[pubcookie-users] (no subject)
Nathan Dors
dors at cac.washington.edu
Thu Jan 13 16:30:08 PST 2005
Yes, this scenario is supported. The login server can operate in a
clustered environment, and the Apache module can too. (We do this
quite a bit with both for the obvious capacity and redundancy
reasons.) The respective installation guides provide guidelines
for this under "Clustered Host Configuration".
One caveat, however, because you seem to suggest that your login
server and application server will be hosted on the same domain
(test.com) rather than separate domains (login.test.com and
apps.test.com).
We wouldn't advise this because Javascript, hidden windows, and
frames sent from the host might be able to steal the user's login
cookie and possibly even the user's password keystroke. This is a
browser thing: the only reliable security boundary is the domain.

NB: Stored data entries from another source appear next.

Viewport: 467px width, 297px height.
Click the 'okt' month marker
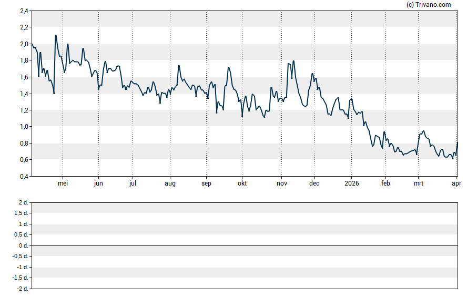tap(242, 183)
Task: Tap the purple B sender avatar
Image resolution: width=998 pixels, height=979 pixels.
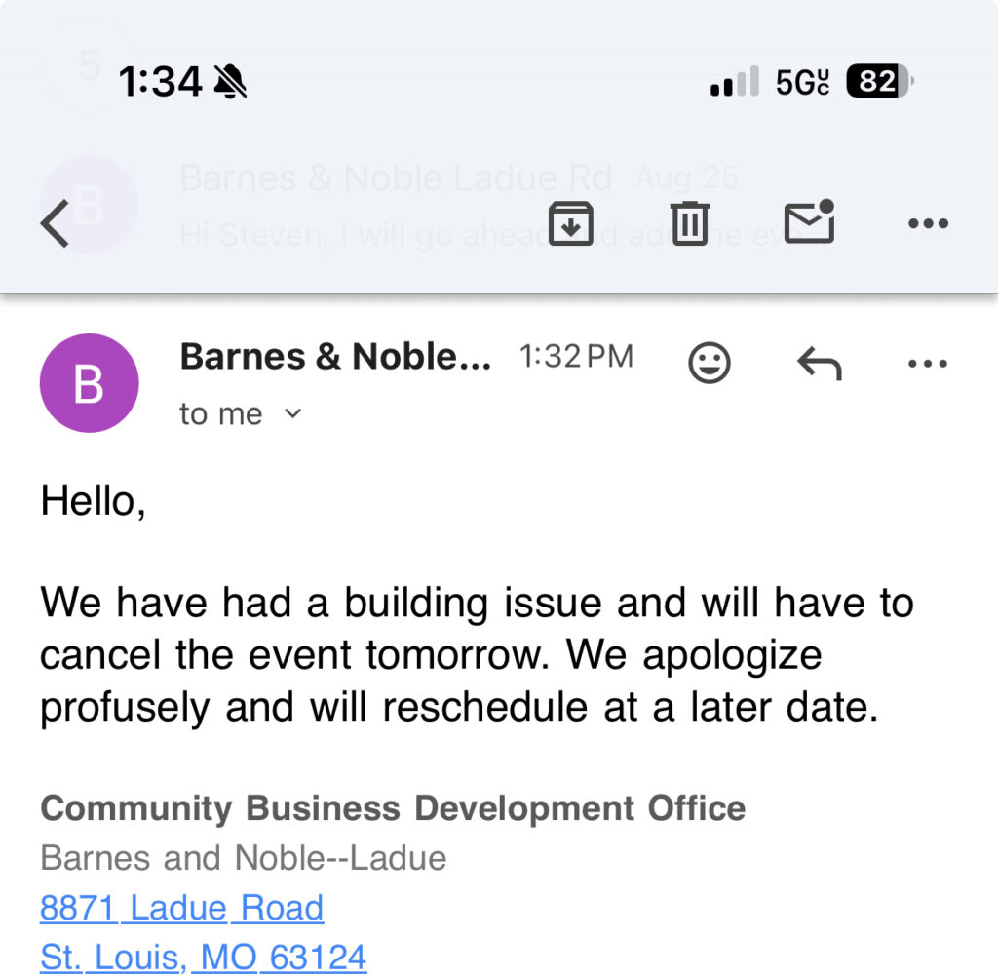Action: click(89, 383)
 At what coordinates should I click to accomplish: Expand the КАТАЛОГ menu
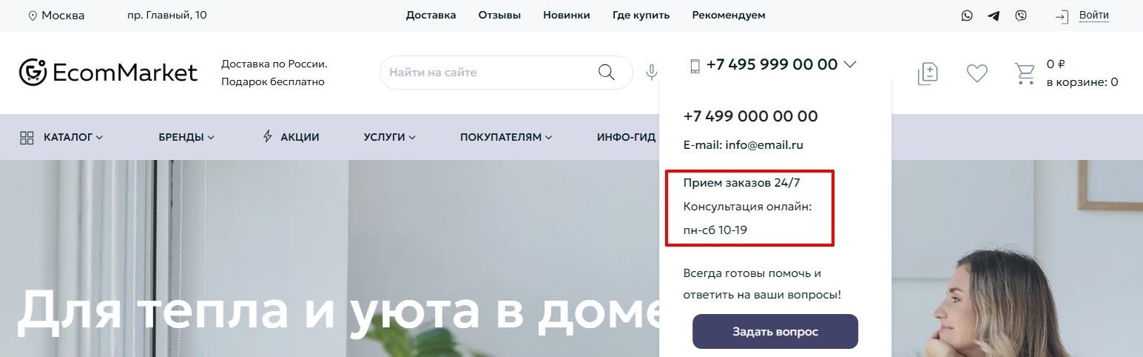61,137
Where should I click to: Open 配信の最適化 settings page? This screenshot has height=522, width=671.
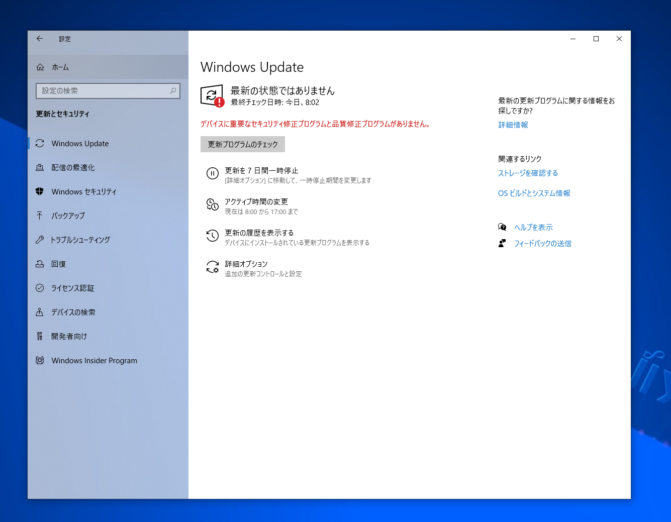pos(73,168)
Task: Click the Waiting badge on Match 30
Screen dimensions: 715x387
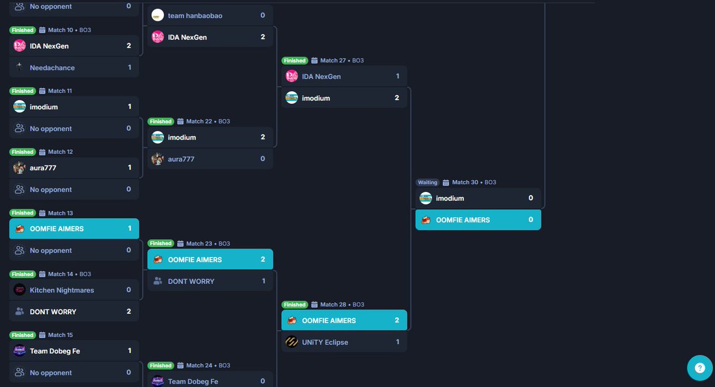Action: click(428, 182)
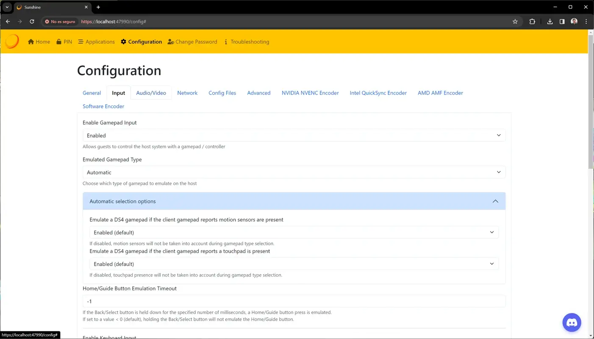Open the Software Encoder tab

[103, 106]
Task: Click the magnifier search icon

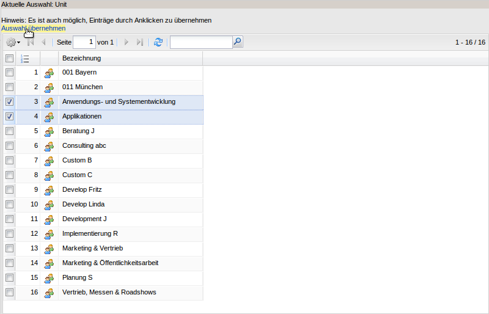Action: click(x=238, y=42)
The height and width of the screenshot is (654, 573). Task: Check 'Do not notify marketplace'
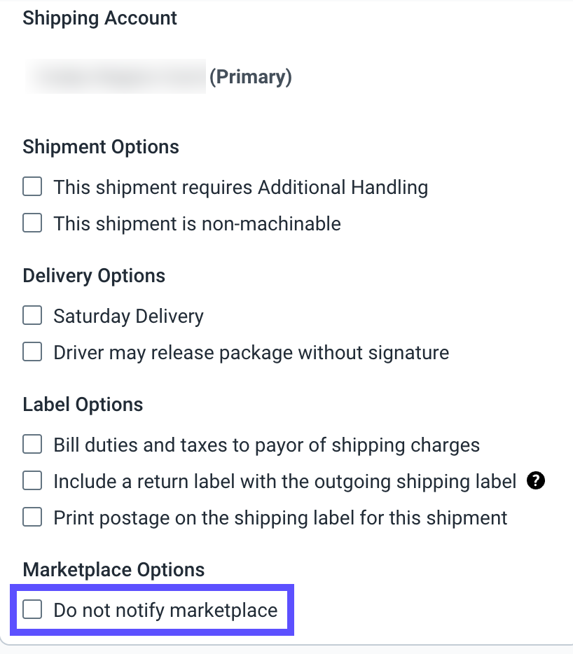click(x=32, y=610)
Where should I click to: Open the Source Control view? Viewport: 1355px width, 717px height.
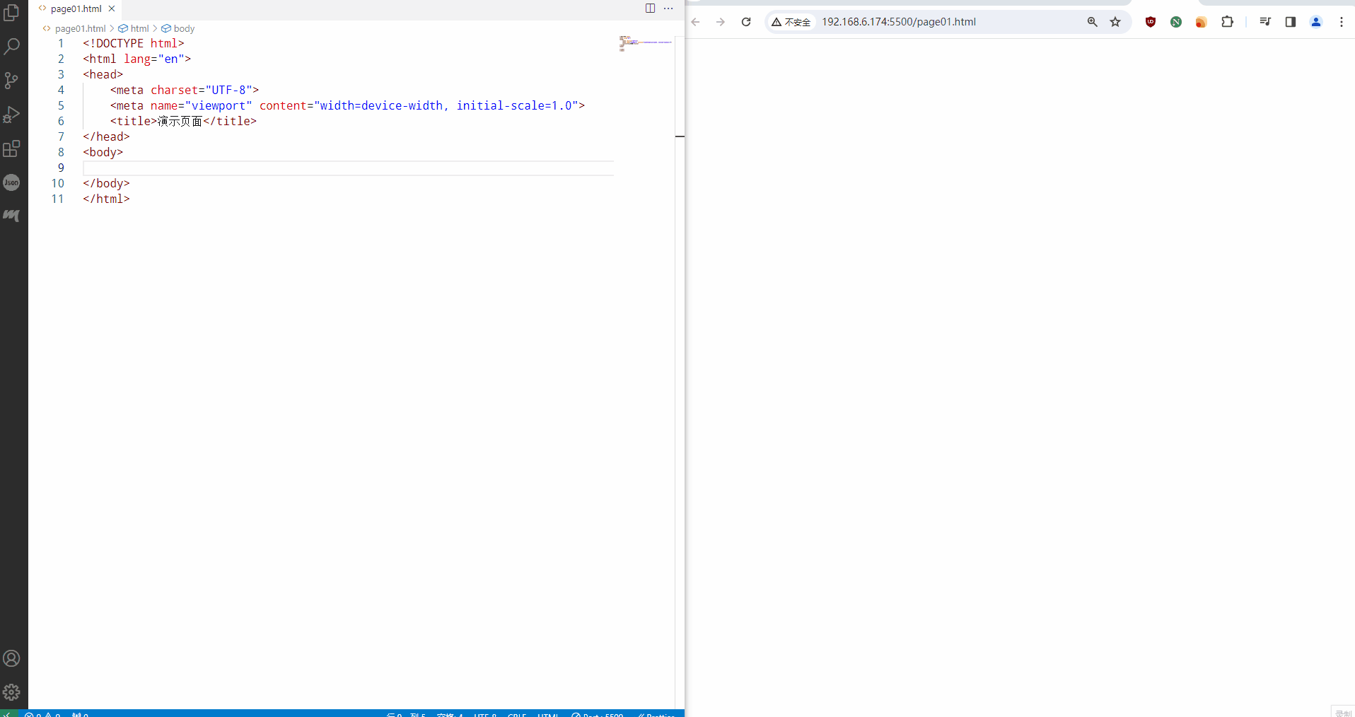click(12, 81)
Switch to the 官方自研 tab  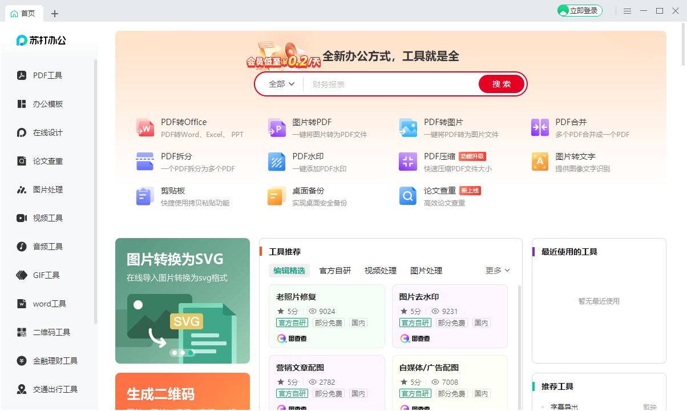335,271
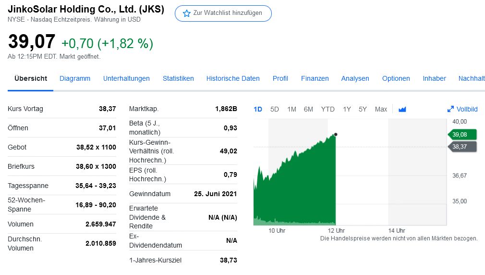Open the Historische Daten tab
This screenshot has height=275, width=485.
pos(233,78)
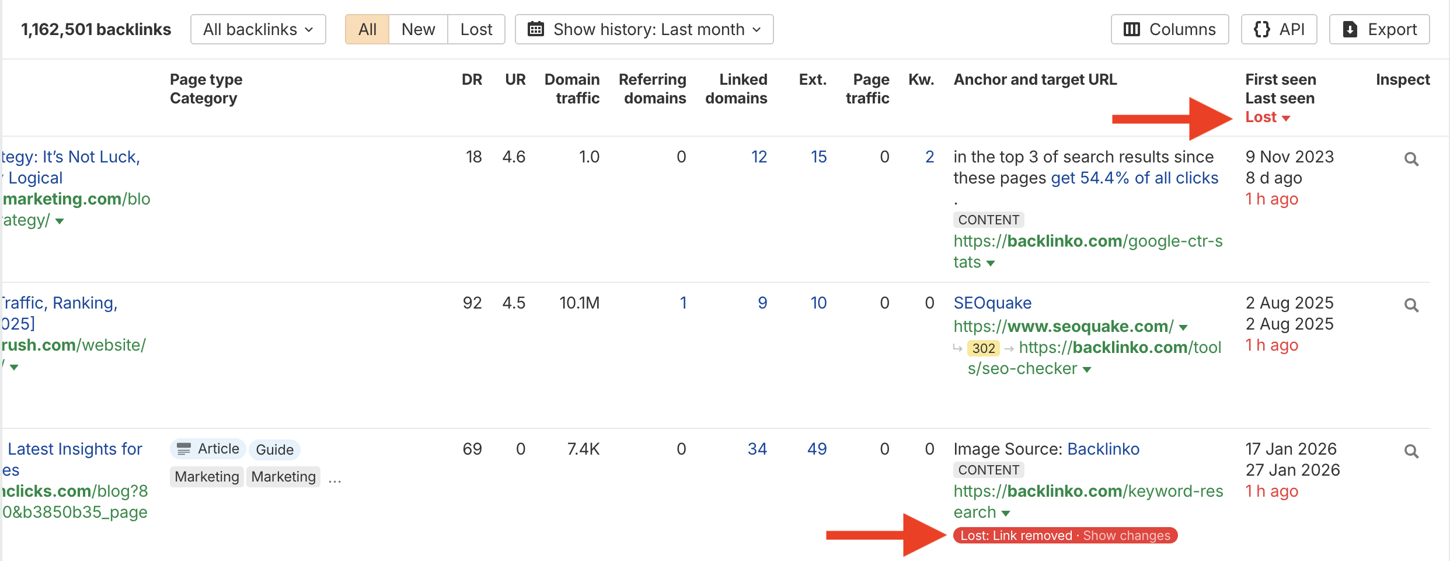Expand the seoquake.com target URL arrow
Screen dimensions: 1450x561
pos(1183,327)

So the login server should really be on it's own virtual host name
at least.
-Nathan
On Thu, 13 Jan 2005, EXT-Bailey, Travis L wrote:
> Hello,
>
> I want to be sure I am clear on the use of pubcookie before I try to install a test platform.
>
> Here are my thoughts:
>
> I would like to set up a domain (test.com) that will be using DNS round robin to send users to either the real machine test1.com or test2.com.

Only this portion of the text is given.